**Task:**
Write out, with no changes, every line starting at the one that contains "Image resolution: width=1010" and ending at the last line of the data below. Leave pictures out.

**Dataset entries:**

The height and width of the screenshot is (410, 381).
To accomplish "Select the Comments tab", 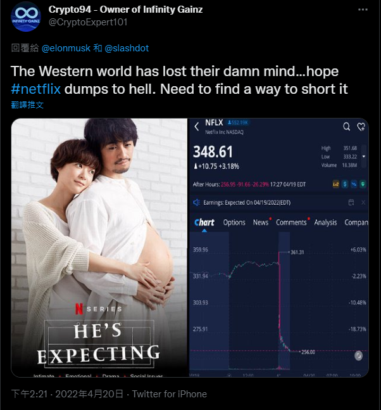I will [291, 222].

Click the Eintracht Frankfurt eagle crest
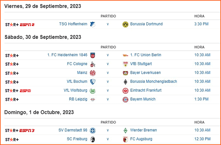(125, 91)
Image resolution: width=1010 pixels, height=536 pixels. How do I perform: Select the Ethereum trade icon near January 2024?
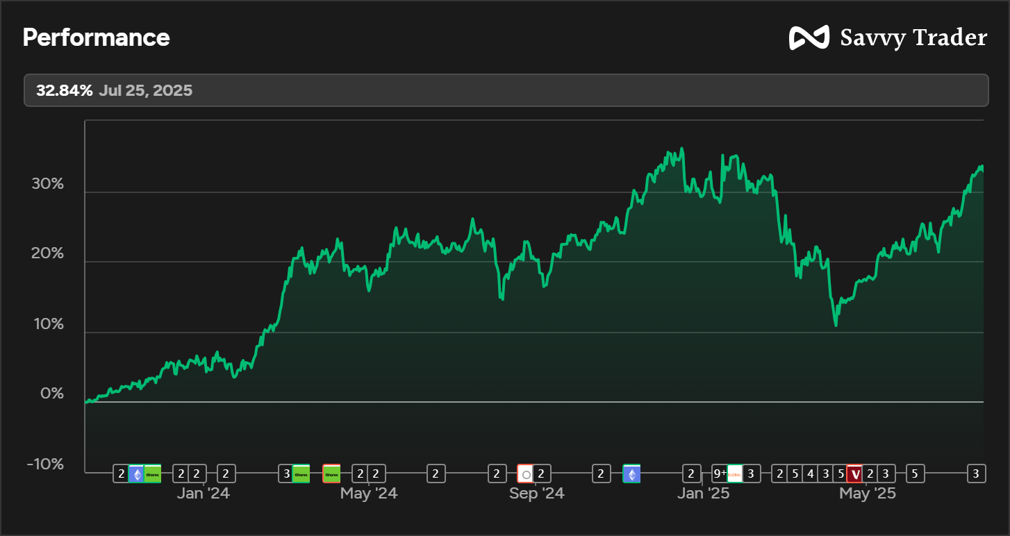click(135, 474)
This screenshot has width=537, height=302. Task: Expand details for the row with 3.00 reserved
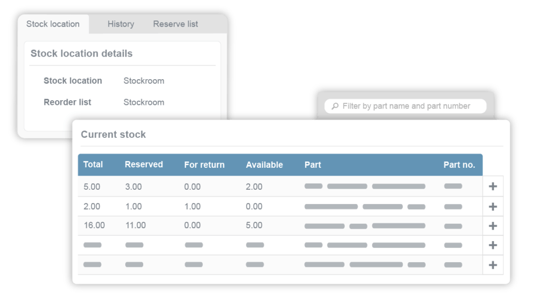[493, 187]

**Solution to this task:**
Image resolution: width=1010 pixels, height=536 pixels. How do I perform: Select the Ethereum trade icon near January 2024?
click(135, 474)
This screenshot has width=537, height=302. Task: Expand details for the row with 3.00 reserved
[493, 187]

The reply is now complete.